- Exercise: Identify every line in the records below that contains the word "label", and copy each of those lines.
*** Opening of Raw data ***
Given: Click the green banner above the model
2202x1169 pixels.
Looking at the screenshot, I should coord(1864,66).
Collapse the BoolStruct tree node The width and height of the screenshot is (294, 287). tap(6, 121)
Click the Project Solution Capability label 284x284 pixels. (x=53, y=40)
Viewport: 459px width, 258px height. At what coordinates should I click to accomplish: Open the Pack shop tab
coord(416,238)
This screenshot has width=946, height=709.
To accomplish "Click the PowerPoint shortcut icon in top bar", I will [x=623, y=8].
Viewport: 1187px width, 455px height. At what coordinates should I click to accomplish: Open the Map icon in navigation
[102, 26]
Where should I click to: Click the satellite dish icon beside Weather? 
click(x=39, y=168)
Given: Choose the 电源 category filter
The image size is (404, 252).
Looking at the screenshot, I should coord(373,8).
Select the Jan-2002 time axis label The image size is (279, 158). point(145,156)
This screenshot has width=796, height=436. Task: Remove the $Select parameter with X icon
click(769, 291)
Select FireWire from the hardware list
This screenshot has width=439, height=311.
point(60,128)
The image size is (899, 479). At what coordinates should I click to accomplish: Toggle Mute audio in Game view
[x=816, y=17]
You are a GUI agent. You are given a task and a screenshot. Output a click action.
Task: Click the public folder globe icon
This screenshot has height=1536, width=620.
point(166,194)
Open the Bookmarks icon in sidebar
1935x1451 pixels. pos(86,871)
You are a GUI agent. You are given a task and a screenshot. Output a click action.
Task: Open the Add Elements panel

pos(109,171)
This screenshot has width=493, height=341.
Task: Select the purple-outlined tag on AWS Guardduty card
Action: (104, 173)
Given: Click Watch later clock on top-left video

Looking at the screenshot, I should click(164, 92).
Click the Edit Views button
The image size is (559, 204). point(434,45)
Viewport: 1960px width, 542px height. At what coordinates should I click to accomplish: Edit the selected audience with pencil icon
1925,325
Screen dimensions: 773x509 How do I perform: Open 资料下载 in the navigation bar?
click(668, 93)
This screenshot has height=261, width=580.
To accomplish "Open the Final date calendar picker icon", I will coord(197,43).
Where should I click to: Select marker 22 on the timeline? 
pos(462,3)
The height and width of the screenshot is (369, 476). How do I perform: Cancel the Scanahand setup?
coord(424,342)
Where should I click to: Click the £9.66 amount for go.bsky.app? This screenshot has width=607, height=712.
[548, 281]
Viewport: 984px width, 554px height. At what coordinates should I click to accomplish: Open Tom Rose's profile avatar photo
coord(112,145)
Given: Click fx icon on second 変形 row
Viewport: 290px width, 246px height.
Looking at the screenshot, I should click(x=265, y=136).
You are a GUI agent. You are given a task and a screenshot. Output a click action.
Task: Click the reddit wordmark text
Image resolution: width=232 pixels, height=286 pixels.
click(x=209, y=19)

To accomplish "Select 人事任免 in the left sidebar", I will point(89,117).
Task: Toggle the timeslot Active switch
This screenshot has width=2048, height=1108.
*** Close of Raw data ***
- Finished exercise:
Click the Project Solution Capability label 284x284 pixels. (x=53, y=40)
Select the Jan-2002 time axis label The image size is (279, 158). point(145,156)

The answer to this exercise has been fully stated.